§ **PROBLEM TO WORK ON**: Rewrite the records below with every occurrence of "location" swapped for "position" and nothing else altered, leaving out the pictures.

Extracted records
'''
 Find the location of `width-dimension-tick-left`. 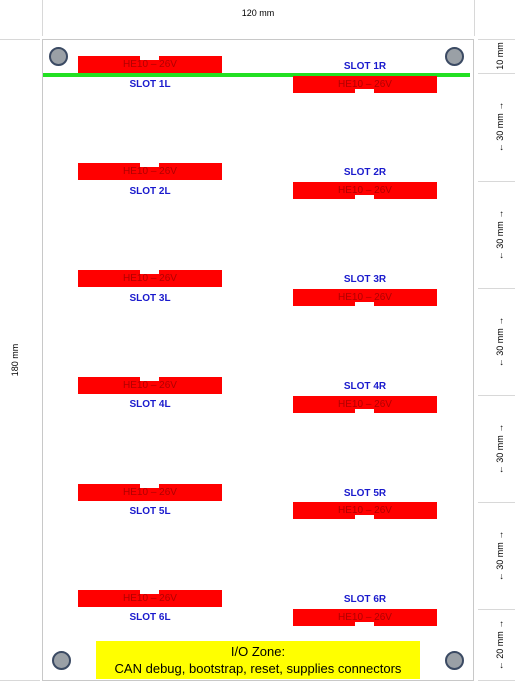

width-dimension-tick-left is located at coordinates (42, 18).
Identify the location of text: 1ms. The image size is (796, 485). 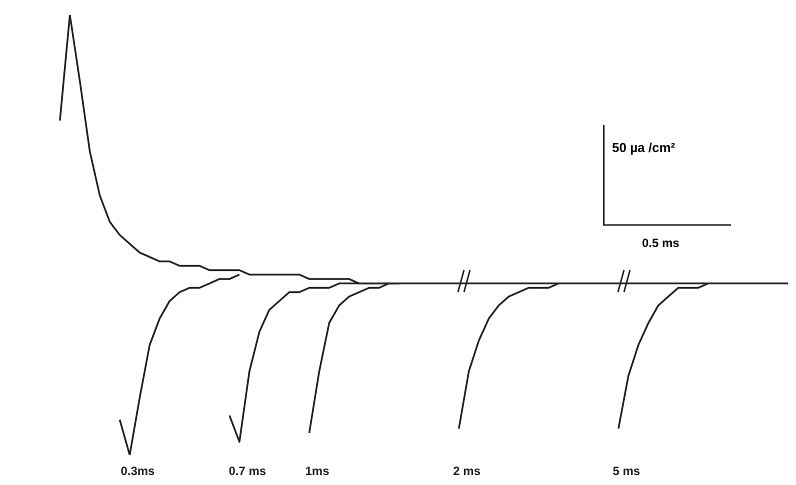
(318, 471).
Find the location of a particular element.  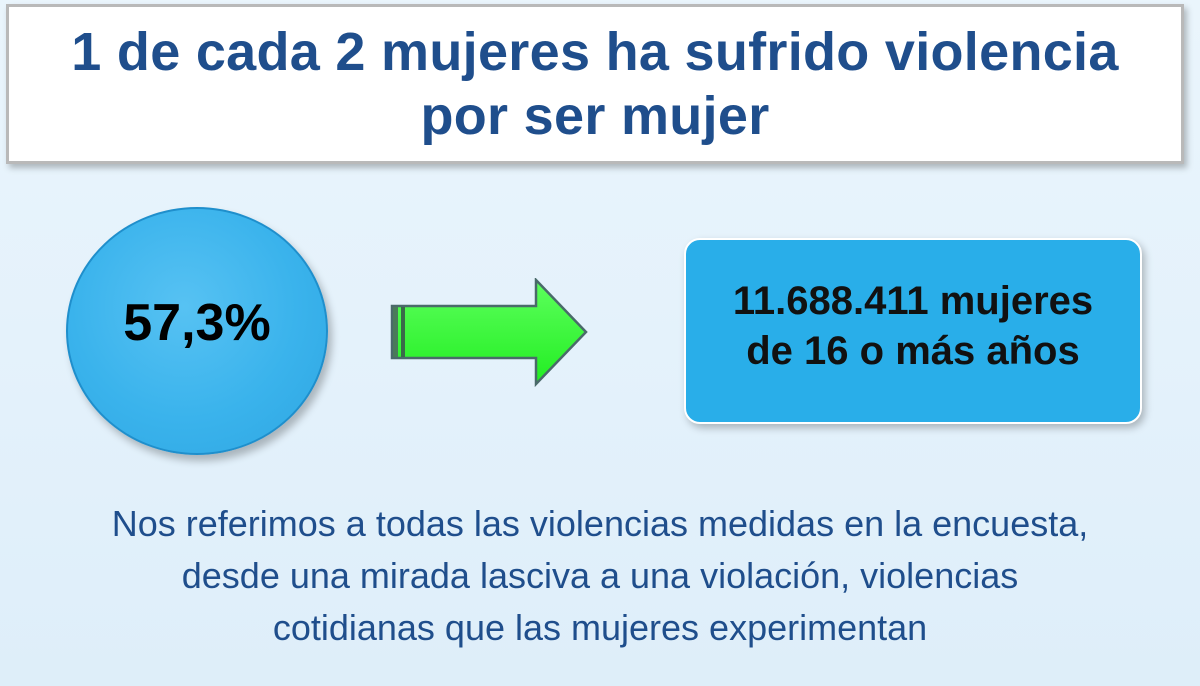

title-line-1: 1 de cada 2 mujeres ha sufrido violencia is located at coordinates (595, 52).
'''
§ **TASK SOLUTION**:
 Find the position of `width-dimension-tick-left`. 

width-dimension-tick-left is located at coordinates (42, 18).
Identify the position of text: 1ms. The image size is (796, 485). 
(318, 471).
Find the position of a particular element.  

title-line-1: 1 de cada 2 mujeres ha sufrido violencia is located at coordinates (595, 52).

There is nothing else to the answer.